3.    A suit has to be fitted. This may take a week or so. Allow yourself enough time to get the suit before the interview. Ask before buying how long it will take to tailor the suit. If the retailer cannot meet your deadline, buy the suit elsewhere or find a tailor who can. It is important to do so before committing your money. If the interview is tomorrow ask to see “Separates.” Separates are pants and coats sold separately. They are often made of the same material / patterns as suit sets and can be worn with less tailoring.

4.    Make sure the suit is a conservative color. Unless you currently wear suits everyday, buy only a navy or black Suit. In addition to being very conservative, dark suits are easy to accessorize with a black shoes, black socks, a black belt, a solid colored shirt, and simple yet fashionable tie. If the suit has pin stripes, the stripes should be the width of a pin and understated. Again the suit should be conservative. Whether the suit has two buttons or three or whether it is single or double breasted is less important than that the color and print are conservative.
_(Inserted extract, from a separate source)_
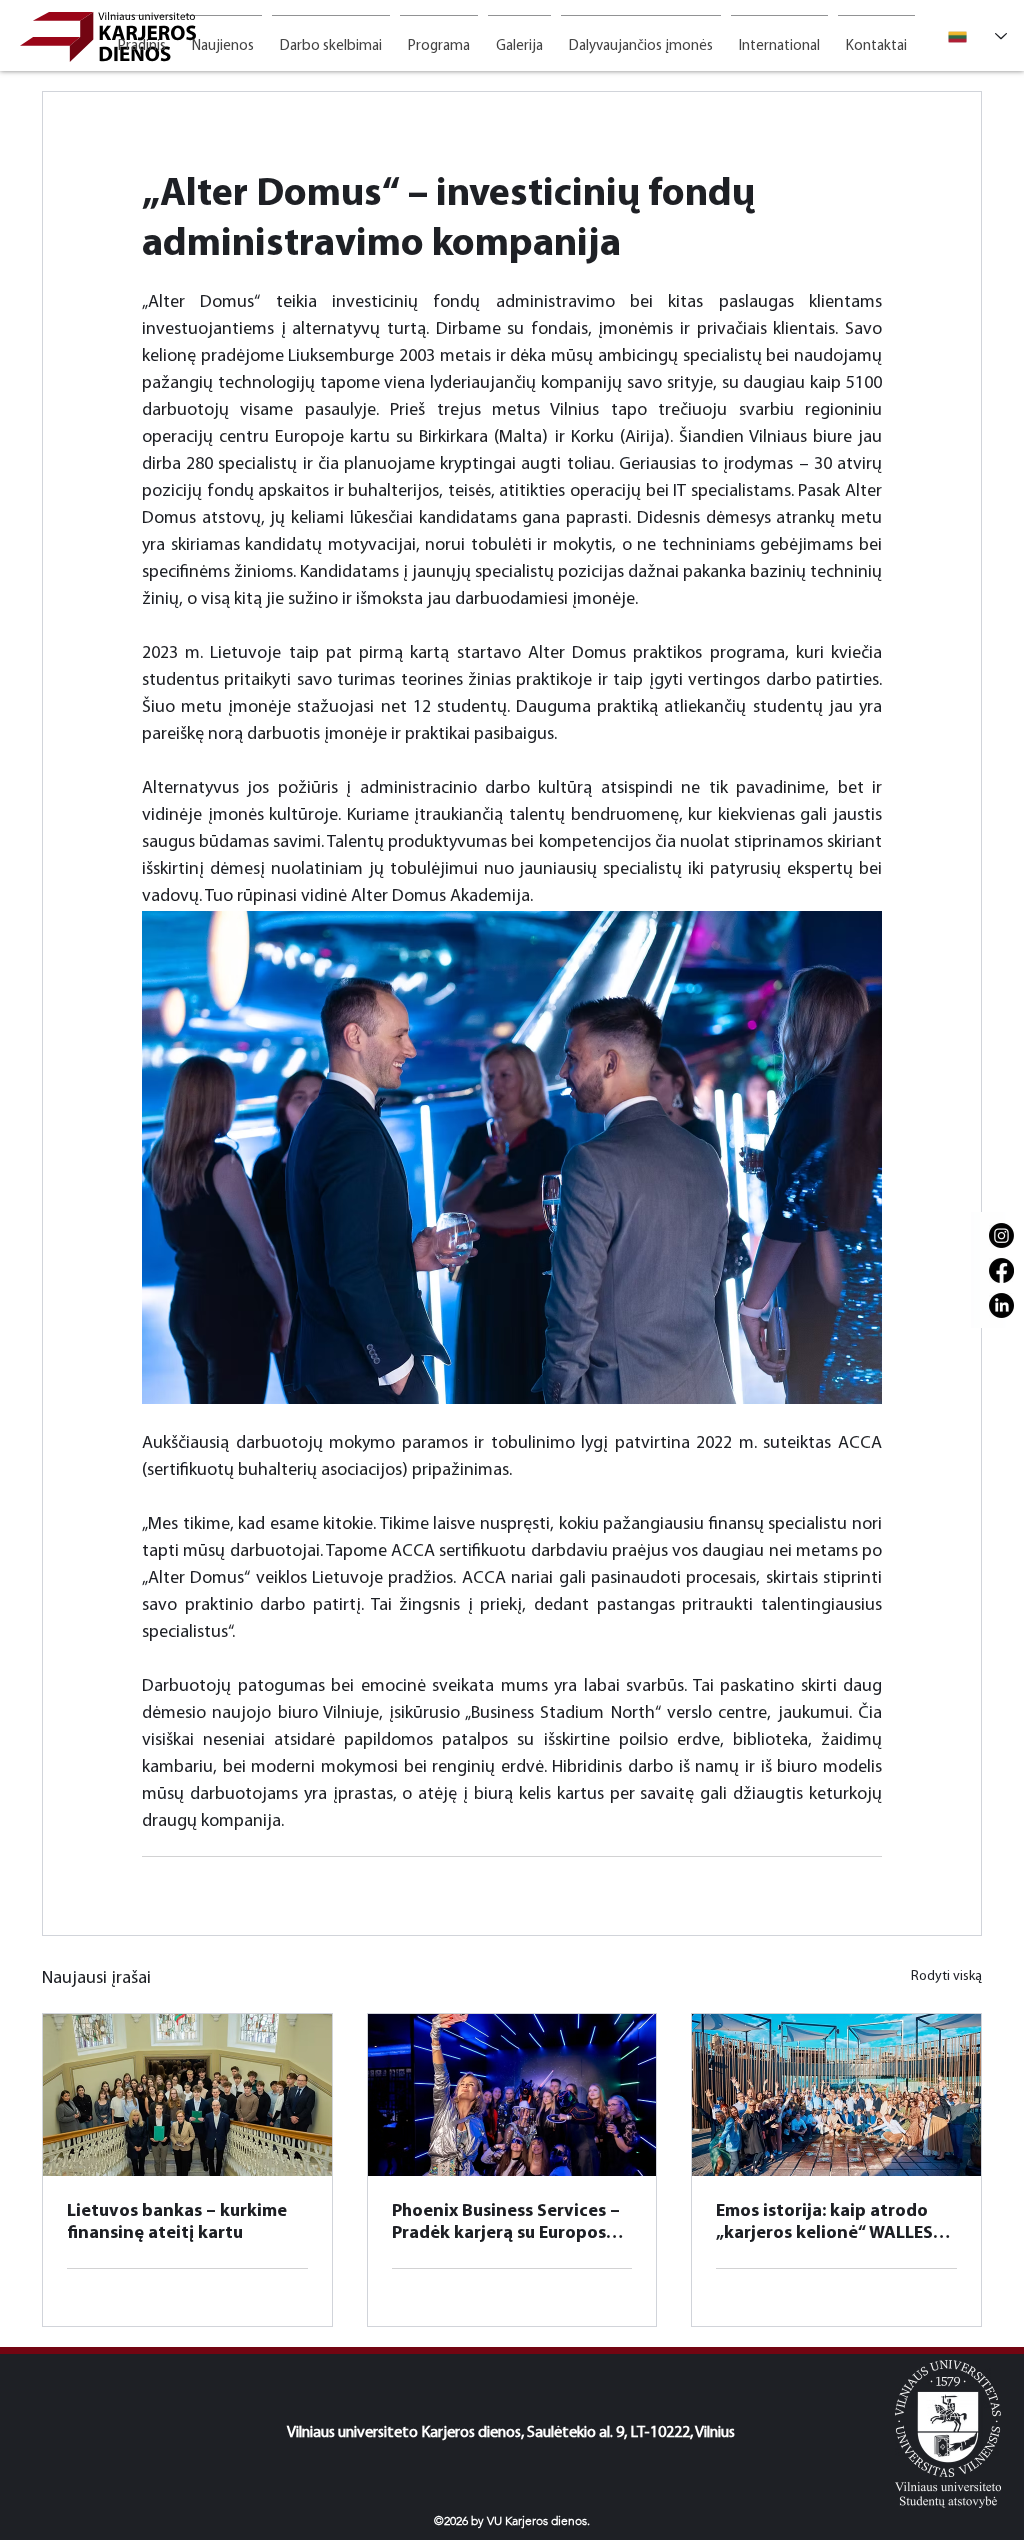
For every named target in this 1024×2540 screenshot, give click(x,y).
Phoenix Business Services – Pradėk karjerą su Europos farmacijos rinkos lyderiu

5.    If you don’t know your suit size, insist on being measured before you try a suit on. This might make the sales person uncomfortable, but it is your money and you are the customer. Remember you can insist on being measured and still be polite about it. This request is important because the sales person’s job is to make a sale. Many of them will try to talk you into the first suit they put on you and try to explain how the tailor will make it all work. There are limitations to tailoring:

  • The suit should fit in the shoulders. The shoulder pads should not stick out further than your shoulders, and the suit should button easily without stretching. The tailor cannot fit the shoulders.
  • 1/4 of an inch of the shirt cuff should be showing when your arm is fully extended. If you did not bring a dress shirt, ask to borrow one in your size for the fitting. A sleeve cannot be extended. If it is too short don’t buy the suit. If you are over 5’11, you will need a “Long” suit. Long is often denoted with the suffix L. 46L means 46 inch chest, long. 46R means 46 inch chest regular length.
  • The “Drop” is the difference between the chest and the waist. “American Cut” suits have a six inch drop. This means a 38 inch jacket comes with pants with a 32 inch waist. “European Cut” suits have a 7 inch drop, and “Athletic Cut” suits have an 8 inch. Pants can only be let in or taken out 1 inch. DO NOT let a sales person convince you otherwise. I did, and the belt loops in the back of my first suit touched each other. If your drop is less than 5 inches or more than 9 inches, you either have to buy a custom made suit or buy separates. Buying separates is much more cost and time efficient than the custom made option.
  • If you do choose to buy separates, you will still need to have them tailored for an ideal fit.
  • Trust the sales person to hem to the right length. If you did not bring dress shoes for the fitting, insist they loan you a pair. It is crucial that you are wearing dress shoes as most men’s casual shoes do not have an elevated heal. Whether you choose straight leg or a cuff is a personal choice. A cuff is often times more expensive to tailor.